Exercise goal
Records follow. Pull out every line that contains "Collapse".

Pixel coordinate grounding data
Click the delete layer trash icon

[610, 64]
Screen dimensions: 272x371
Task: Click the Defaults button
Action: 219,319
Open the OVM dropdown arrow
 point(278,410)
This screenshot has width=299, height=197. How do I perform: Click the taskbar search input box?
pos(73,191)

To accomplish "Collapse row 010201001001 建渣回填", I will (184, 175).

==

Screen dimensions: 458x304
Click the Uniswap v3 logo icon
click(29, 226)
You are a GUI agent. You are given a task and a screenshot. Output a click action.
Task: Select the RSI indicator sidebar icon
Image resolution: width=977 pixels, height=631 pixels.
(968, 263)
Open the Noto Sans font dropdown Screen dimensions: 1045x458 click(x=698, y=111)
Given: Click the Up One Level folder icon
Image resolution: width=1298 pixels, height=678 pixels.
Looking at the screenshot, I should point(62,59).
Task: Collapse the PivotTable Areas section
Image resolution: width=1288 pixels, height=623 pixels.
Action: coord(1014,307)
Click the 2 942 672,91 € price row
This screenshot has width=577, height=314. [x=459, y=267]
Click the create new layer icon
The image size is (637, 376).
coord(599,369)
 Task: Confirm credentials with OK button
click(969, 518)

* * *

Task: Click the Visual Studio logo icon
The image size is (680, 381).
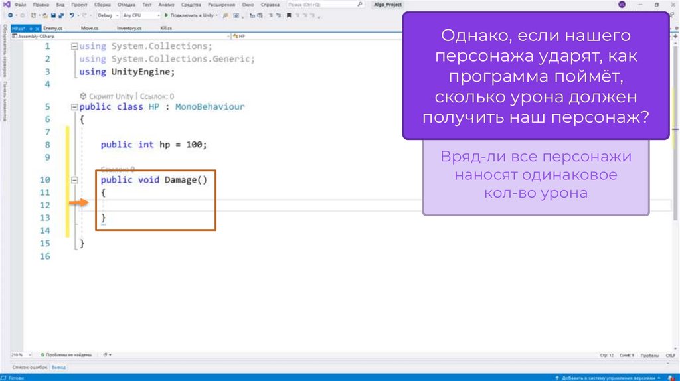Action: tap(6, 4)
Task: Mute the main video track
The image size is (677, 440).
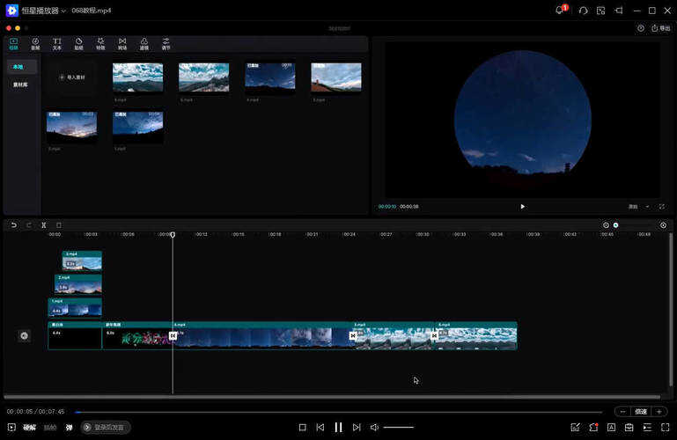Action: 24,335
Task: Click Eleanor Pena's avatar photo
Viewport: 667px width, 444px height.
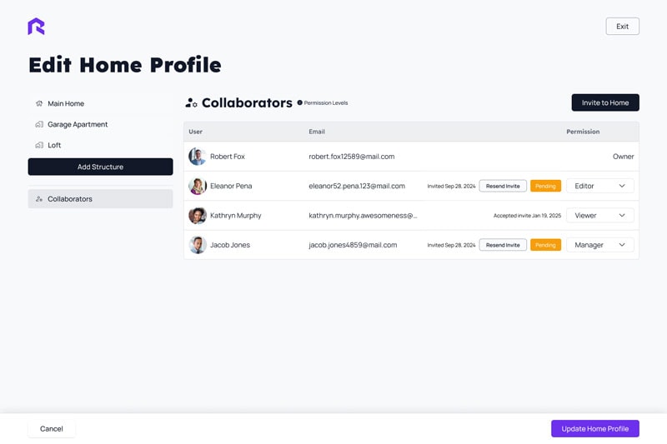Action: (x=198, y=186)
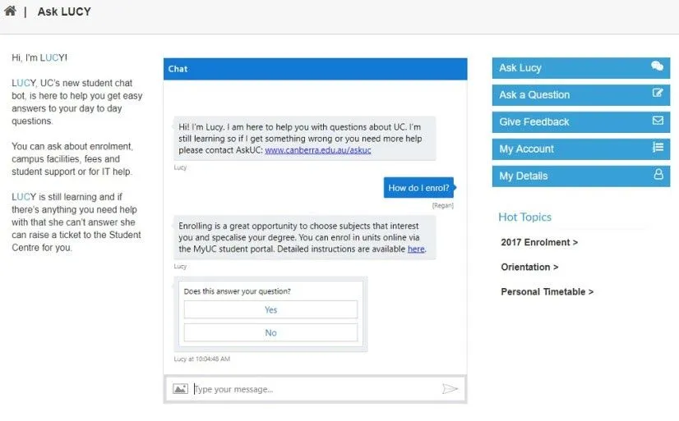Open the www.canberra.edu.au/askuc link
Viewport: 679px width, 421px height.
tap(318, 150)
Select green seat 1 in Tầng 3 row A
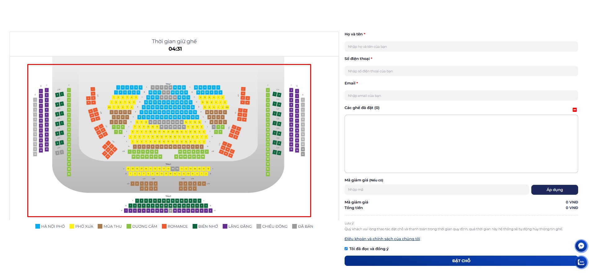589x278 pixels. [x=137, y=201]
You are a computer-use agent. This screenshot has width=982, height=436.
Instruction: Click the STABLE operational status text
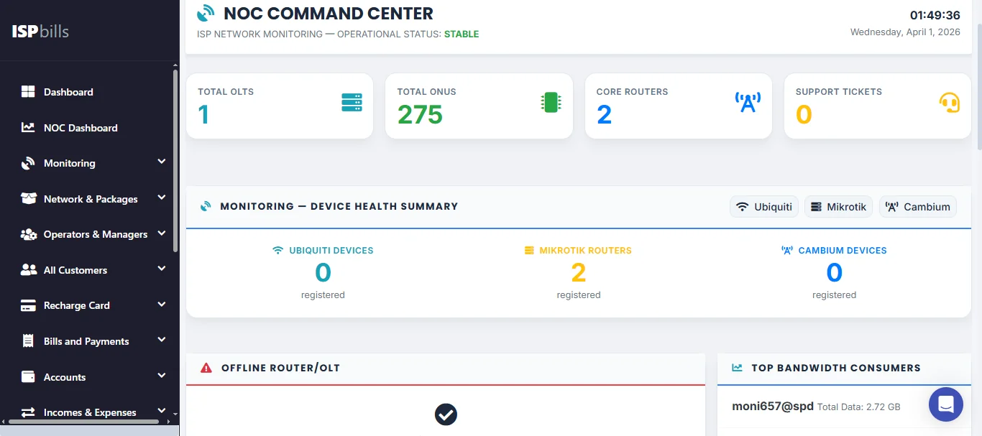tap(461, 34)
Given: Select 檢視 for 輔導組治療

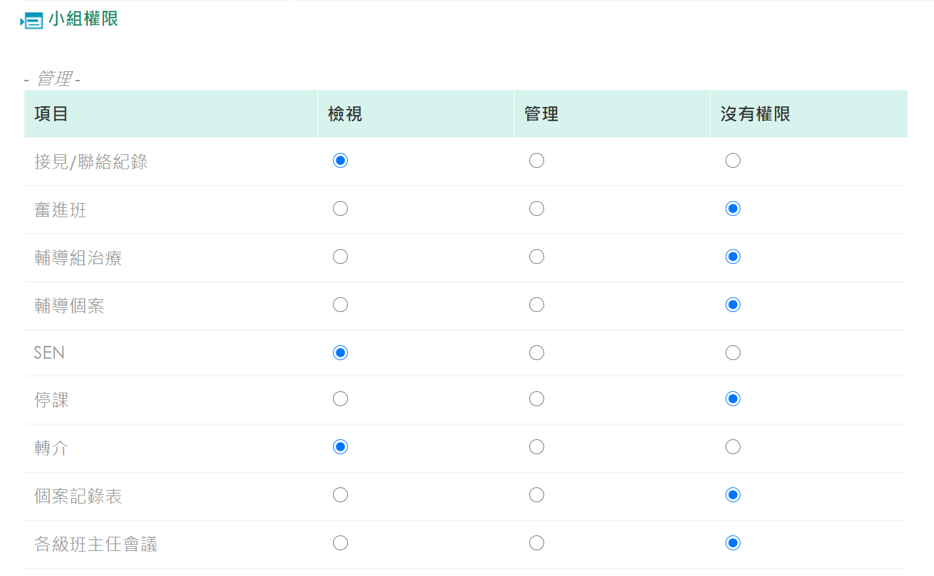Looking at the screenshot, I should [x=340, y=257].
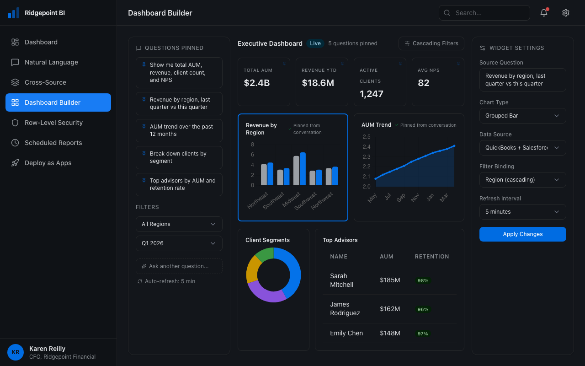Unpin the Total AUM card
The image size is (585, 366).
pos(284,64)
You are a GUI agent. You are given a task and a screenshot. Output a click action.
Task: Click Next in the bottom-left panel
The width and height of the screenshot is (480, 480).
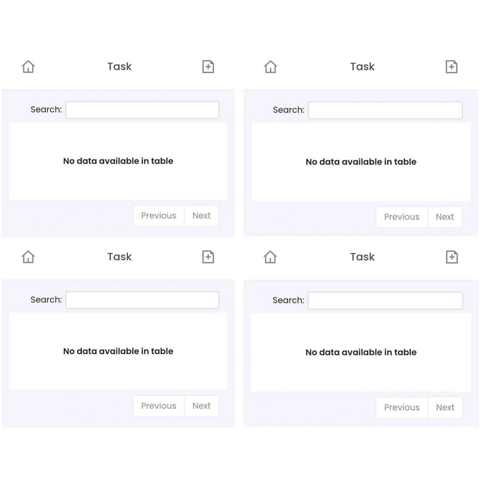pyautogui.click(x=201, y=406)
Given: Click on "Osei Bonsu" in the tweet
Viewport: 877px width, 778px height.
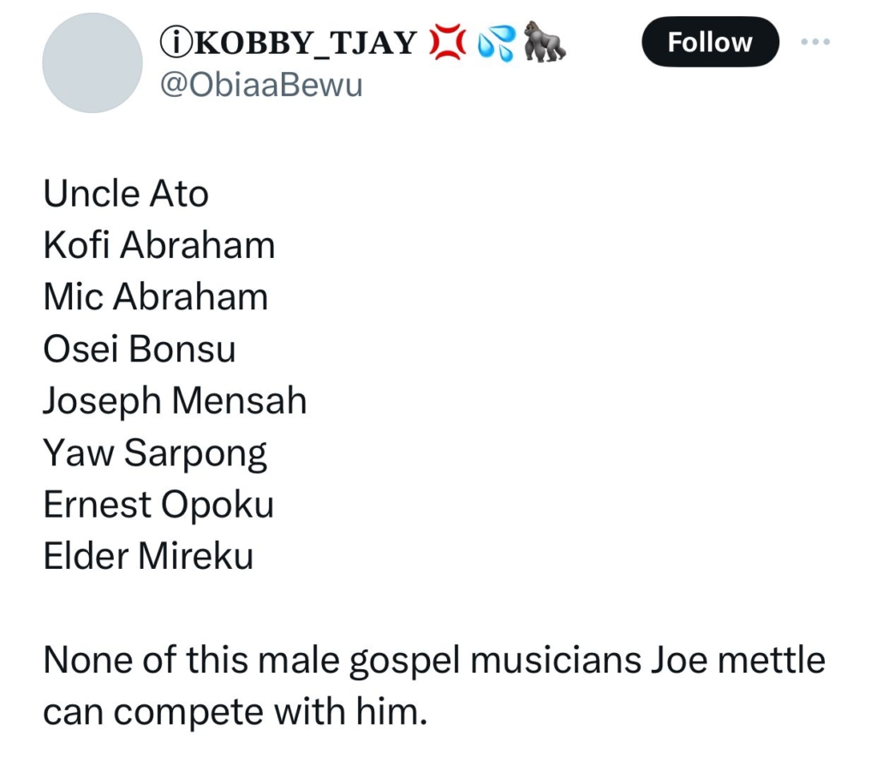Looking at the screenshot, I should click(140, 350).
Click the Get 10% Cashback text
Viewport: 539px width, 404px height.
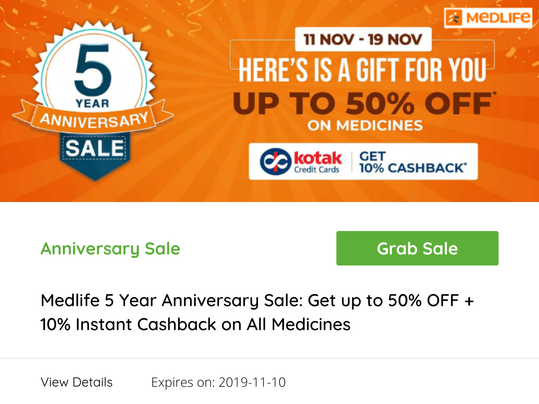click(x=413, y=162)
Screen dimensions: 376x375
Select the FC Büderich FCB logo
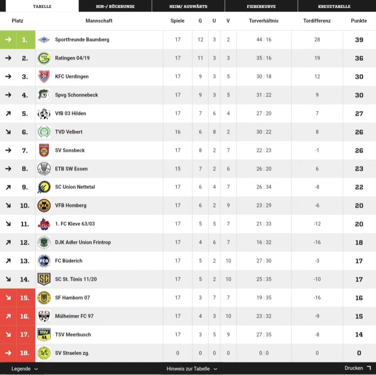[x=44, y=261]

Result
To accomplish "Collapse row 010201001001 建渣回填", I will (184, 175).
Task: Collapse the PivotTable Areas section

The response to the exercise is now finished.